→ **GIVEN INSTRUCTION A**: Please rewrite the part of the listing that opens with the line containing "Task: Point to the -5 tick on the x axis" and closes with the line containing "coord(540,320)". Put "mark" in place of "tick" and leave everything else unchanged.

********

NICOR INC. 2006 LONG TERM INCENTIVE PLAN FIRST AMENDMENT TO
Exhibit 10.07
Form 8-K
NICOR INC. 2006 LONG TERM
INCENTIVE PLAN
FIRST
AMENDMENT TO
This Amendment (the “Amendment”) to
that certain Restricted Stock Unit Agreement (the “Agreement”) between Nicor
Inc., an Illinois corporation (the “Company”) and Xxxx Xxxxxxx (the “Employee”)
dated as of March 26, 2009 (the “Agreement Date”) is effective as of this July
23, 2009 (the “Amendment Date”), by and among the Company and the
Employee. Except as set forth in the Amendment, capitalized terms
used herein but not defined herein shall have the meanings ascribed to them in
the Agreement.
WITNESSETH
WHEREAS, the Company maintains the
Nicor Inc. 2006 Long Term Incentive Plan, as amended (the “Plan”), which is
incorporated into and forms a part of this Amendment, for the benefit of key
executive and management employees of the Company and any Related
Company;
WHEREAS, the Employee had been selected
by the Committee to receive an award of Restricted Stock Units pursuant to
Section 4.4 of the Plan, such award evidenced by the Agreement;
WHEREAS, the Employee and the Company
desire to amend the terms of the Agreement as set forth in this
Amendment.
NOW, THEREFORE, for good and valuable
consideration, the receipt and sufficiency of which are hereby acknowledged, the
Employee and the Company (collectively the “Parties”) hereby agree as of the
Amendment Date to the following:
1.

********

→ **GIVEN INSTRUCTION B**: Under which section of the plan was the Employee's award of Restricted Stock Units made, according to the Nicor amendment?

********

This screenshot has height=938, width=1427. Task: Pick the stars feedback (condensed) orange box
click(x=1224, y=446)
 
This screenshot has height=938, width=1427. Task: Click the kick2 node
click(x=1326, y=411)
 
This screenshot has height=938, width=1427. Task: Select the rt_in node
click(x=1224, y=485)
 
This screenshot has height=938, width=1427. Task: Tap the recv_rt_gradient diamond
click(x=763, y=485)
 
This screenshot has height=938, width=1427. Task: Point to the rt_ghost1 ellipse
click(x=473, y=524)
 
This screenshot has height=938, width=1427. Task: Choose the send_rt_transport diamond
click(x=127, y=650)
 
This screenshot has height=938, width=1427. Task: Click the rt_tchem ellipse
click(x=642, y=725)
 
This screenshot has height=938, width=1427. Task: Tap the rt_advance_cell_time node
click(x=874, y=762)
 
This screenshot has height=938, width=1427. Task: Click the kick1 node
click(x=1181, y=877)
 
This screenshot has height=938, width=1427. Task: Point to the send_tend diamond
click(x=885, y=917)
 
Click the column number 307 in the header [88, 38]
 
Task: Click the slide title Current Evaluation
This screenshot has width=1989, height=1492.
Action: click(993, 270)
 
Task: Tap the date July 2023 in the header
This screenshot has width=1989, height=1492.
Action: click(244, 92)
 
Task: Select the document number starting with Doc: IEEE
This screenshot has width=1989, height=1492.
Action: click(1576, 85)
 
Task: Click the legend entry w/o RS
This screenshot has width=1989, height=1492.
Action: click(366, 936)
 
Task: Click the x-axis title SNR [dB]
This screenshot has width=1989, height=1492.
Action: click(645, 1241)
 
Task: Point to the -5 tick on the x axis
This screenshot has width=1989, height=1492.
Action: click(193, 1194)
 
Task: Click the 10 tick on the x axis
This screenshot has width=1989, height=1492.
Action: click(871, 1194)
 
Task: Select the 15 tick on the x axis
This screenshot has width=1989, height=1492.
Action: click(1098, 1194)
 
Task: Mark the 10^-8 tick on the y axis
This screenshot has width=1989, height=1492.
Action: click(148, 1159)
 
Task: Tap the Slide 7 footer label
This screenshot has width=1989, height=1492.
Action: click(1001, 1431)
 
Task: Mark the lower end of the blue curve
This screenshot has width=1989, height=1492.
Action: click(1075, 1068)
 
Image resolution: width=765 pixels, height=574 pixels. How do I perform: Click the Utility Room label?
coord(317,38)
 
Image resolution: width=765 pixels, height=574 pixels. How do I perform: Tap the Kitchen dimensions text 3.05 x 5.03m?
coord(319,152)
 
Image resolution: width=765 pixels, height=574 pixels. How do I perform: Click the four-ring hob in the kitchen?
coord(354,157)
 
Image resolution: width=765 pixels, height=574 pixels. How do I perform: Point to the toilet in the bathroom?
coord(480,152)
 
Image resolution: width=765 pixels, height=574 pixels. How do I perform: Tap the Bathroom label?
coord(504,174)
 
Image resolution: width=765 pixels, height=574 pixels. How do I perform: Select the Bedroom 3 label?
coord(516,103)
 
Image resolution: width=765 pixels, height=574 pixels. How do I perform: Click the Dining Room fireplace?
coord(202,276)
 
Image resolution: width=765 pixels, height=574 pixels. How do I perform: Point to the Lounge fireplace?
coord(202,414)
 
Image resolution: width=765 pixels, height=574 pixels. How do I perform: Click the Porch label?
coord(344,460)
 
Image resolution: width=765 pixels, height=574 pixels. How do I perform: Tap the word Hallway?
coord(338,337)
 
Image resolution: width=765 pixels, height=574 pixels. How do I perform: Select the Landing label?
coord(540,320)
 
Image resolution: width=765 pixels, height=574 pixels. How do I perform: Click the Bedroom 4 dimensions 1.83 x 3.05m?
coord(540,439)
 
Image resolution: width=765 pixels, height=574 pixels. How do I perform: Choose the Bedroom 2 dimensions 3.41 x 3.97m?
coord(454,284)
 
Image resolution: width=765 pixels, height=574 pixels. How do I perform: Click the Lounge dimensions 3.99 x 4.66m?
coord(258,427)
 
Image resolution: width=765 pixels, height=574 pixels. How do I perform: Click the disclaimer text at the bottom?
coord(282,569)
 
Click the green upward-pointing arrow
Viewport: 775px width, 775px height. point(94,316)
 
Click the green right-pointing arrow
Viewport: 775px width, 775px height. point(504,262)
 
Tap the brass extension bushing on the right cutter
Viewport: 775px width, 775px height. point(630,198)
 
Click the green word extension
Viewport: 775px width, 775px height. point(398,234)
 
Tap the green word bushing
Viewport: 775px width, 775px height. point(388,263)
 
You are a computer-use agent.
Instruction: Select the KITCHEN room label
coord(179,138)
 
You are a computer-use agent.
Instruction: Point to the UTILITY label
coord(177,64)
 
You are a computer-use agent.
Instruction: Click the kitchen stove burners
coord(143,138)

********

→ **FULL ANSWER A**:
Task: Point to the -5 mark on the x axis
This screenshot has width=1989, height=1492.
Action: click(193, 1194)
 
Task: Click the 10 mark on the x axis
This screenshot has width=1989, height=1492.
Action: click(871, 1194)
 
Task: Select the 15 mark on the x axis
This screenshot has width=1989, height=1492.
Action: click(1098, 1194)
 
Task: Mark the 10^-8 mark on the y axis
This screenshot has width=1989, height=1492.
Action: click(148, 1159)
 
Task: Tap the Slide 7 footer label
This screenshot has width=1989, height=1492.
Action: click(1001, 1431)
 
Task: Mark the lower end of the blue curve
This screenshot has width=1989, height=1492.
Action: click(1075, 1068)
 
Image resolution: width=765 pixels, height=574 pixels. How do I perform: Click the Utility Room label?
coord(317,38)
 
Image resolution: width=765 pixels, height=574 pixels. How do I perform: Tap the Kitchen dimensions text 3.05 x 5.03m?
coord(319,152)
 
Image resolution: width=765 pixels, height=574 pixels. How do I perform: Click the four-ring hob in the kitchen?
coord(354,157)
 
Image resolution: width=765 pixels, height=574 pixels. How do I perform: Point to the toilet in the bathroom?
coord(480,152)
 
Image resolution: width=765 pixels, height=574 pixels. How do I perform: Tap the Bathroom label?
coord(504,174)
 
Image resolution: width=765 pixels, height=574 pixels. How do I perform: Select the Bedroom 3 label?
coord(516,103)
 
Image resolution: width=765 pixels, height=574 pixels. How do I perform: Click the Dining Room fireplace?
coord(202,276)
 
Image resolution: width=765 pixels, height=574 pixels. How do I perform: Point to the Lounge fireplace?
coord(202,414)
 
Image resolution: width=765 pixels, height=574 pixels. How do I perform: Click the Porch label?
coord(344,460)
 
Image resolution: width=765 pixels, height=574 pixels. How do I perform: Tap the word Hallway?
coord(338,337)
 
Image resolution: width=765 pixels, height=574 pixels. How do I perform: Select the Landing label?
coord(540,320)

→ **FULL ANSWER B**: Section 4.4 of the Plan.